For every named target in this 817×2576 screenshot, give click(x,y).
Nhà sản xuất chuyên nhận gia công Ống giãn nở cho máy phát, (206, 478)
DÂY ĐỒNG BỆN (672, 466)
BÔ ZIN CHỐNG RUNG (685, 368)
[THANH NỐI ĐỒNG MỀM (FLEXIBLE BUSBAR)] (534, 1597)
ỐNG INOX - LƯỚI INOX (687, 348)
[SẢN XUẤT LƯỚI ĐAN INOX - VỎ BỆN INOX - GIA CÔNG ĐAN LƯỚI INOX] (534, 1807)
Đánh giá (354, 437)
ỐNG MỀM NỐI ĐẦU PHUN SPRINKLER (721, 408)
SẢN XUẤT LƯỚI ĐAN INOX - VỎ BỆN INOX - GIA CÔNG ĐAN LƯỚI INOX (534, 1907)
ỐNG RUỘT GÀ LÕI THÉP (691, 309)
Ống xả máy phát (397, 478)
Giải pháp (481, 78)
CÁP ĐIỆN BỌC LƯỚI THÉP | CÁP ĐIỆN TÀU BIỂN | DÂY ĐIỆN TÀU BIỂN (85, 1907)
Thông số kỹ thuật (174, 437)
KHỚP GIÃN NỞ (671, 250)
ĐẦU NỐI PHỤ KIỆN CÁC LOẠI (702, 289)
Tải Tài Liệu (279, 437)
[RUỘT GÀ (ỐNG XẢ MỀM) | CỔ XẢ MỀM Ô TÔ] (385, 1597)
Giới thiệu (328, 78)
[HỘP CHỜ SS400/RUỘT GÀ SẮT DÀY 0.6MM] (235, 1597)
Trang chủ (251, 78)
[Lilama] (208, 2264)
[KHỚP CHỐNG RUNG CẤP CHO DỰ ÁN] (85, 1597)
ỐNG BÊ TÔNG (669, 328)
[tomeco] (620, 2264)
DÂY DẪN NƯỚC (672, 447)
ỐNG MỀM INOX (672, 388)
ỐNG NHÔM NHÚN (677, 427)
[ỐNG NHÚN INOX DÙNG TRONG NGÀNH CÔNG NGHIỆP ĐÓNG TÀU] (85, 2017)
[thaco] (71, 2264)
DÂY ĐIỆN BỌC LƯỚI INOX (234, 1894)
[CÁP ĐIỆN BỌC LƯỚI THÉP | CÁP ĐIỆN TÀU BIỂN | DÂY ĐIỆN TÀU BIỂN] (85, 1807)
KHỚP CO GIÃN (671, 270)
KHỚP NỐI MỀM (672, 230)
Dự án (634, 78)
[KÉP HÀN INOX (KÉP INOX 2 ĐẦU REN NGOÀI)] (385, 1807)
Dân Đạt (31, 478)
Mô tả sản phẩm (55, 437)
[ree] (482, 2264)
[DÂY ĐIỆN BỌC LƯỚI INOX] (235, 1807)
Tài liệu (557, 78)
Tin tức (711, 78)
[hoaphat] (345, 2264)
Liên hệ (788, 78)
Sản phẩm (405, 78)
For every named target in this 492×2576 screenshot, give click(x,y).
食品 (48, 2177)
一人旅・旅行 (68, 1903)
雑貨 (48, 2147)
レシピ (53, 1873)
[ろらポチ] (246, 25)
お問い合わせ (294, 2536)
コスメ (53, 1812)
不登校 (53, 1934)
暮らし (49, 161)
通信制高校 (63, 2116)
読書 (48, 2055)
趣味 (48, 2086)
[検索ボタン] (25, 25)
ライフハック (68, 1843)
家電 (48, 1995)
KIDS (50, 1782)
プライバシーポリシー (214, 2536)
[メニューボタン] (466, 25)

================

> [Work required]: Reproduce each line of the data without any change.

> [Expected answer]:
For every named target in this 817×2576 screenshot, give click(x,y).
Nhà sản xuất chuyên nhận gia công Ống giãn nở cho máy phát, (206, 478)
DÂY ĐỒNG BỆN (672, 466)
BÔ ZIN CHỐNG RUNG (685, 368)
[THANH NỐI ĐỒNG MỀM (FLEXIBLE BUSBAR)] (534, 1597)
ỐNG INOX - LƯỚI INOX (687, 348)
[SẢN XUẤT LƯỚI ĐAN INOX - VỎ BỆN INOX - GIA CÔNG ĐAN LƯỚI INOX] (534, 1807)
Đánh giá (354, 437)
ỐNG MỀM NỐI ĐẦU PHUN SPRINKLER (721, 408)
SẢN XUẤT LƯỚI ĐAN INOX - VỎ BỆN INOX - GIA CÔNG ĐAN LƯỚI INOX (534, 1907)
ỐNG RUỘT GÀ LÕI THÉP (691, 309)
Ống xả máy phát (397, 478)
Giải pháp (481, 78)
CÁP ĐIỆN BỌC LƯỚI THÉP | CÁP ĐIỆN TÀU BIỂN | DÂY ĐIỆN TÀU BIỂN (85, 1907)
Thông số kỹ thuật (174, 437)
KHỚP GIÃN NỞ (671, 250)
ĐẦU NỐI PHỤ KIỆN CÁC LOẠI (702, 289)
Tải Tài Liệu (279, 437)
[RUỘT GÀ (ỐNG XẢ MỀM) | CỔ XẢ MỀM Ô TÔ] (385, 1597)
Giới thiệu (328, 78)
[HỘP CHỜ SS400/RUỘT GÀ SẮT DÀY 0.6MM] (235, 1597)
Trang chủ (251, 78)
[Lilama] (208, 2264)
[KHỚP CHỐNG RUNG CẤP CHO DỰ ÁN] (85, 1597)
ỐNG BÊ TÔNG (669, 328)
[tomeco] (620, 2264)
DÂY DẪN NƯỚC (672, 447)
ỐNG MỀM INOX (672, 388)
ỐNG NHÔM NHÚN (677, 427)
[ỐNG NHÚN INOX DÙNG TRONG NGÀNH CÔNG NGHIỆP ĐÓNG TÀU] (85, 2017)
[thaco] (71, 2264)
DÂY ĐIỆN BỌC LƯỚI INOX (234, 1894)
[CÁP ĐIỆN BỌC LƯỚI THÉP | CÁP ĐIỆN TÀU BIỂN | DÂY ĐIỆN TÀU BIỂN] (85, 1807)
KHỚP CO GIÃN (671, 270)
KHỚP NỐI MỀM (672, 230)
Dự án (634, 78)
[KÉP HÀN INOX (KÉP INOX 2 ĐẦU REN NGOÀI)] (385, 1807)
Dân Đạt (31, 478)
Mô tả sản phẩm (55, 437)
[ree] (482, 2264)
[DÂY ĐIỆN BỌC LƯỚI INOX] (235, 1807)
Tài liệu (557, 78)
Tin tức (711, 78)
[hoaphat] (345, 2264)
Liên hệ (788, 78)
Sản phẩm (405, 78)
For every named target in this 492×2576 screenshot, give click(x,y).
食品 (48, 2177)
一人旅・旅行 (68, 1903)
雑貨 (48, 2147)
レシピ (53, 1873)
[ろらポチ] (246, 25)
お問い合わせ (294, 2536)
コスメ (53, 1812)
不登校 (53, 1934)
暮らし (49, 161)
通信制高校 (63, 2116)
読書 (48, 2055)
趣味 (48, 2086)
[検索ボタン] (25, 25)
ライフハック (68, 1843)
家電 (48, 1995)
KIDS (50, 1782)
プライバシーポリシー (214, 2536)
[メニューボタン] (466, 25)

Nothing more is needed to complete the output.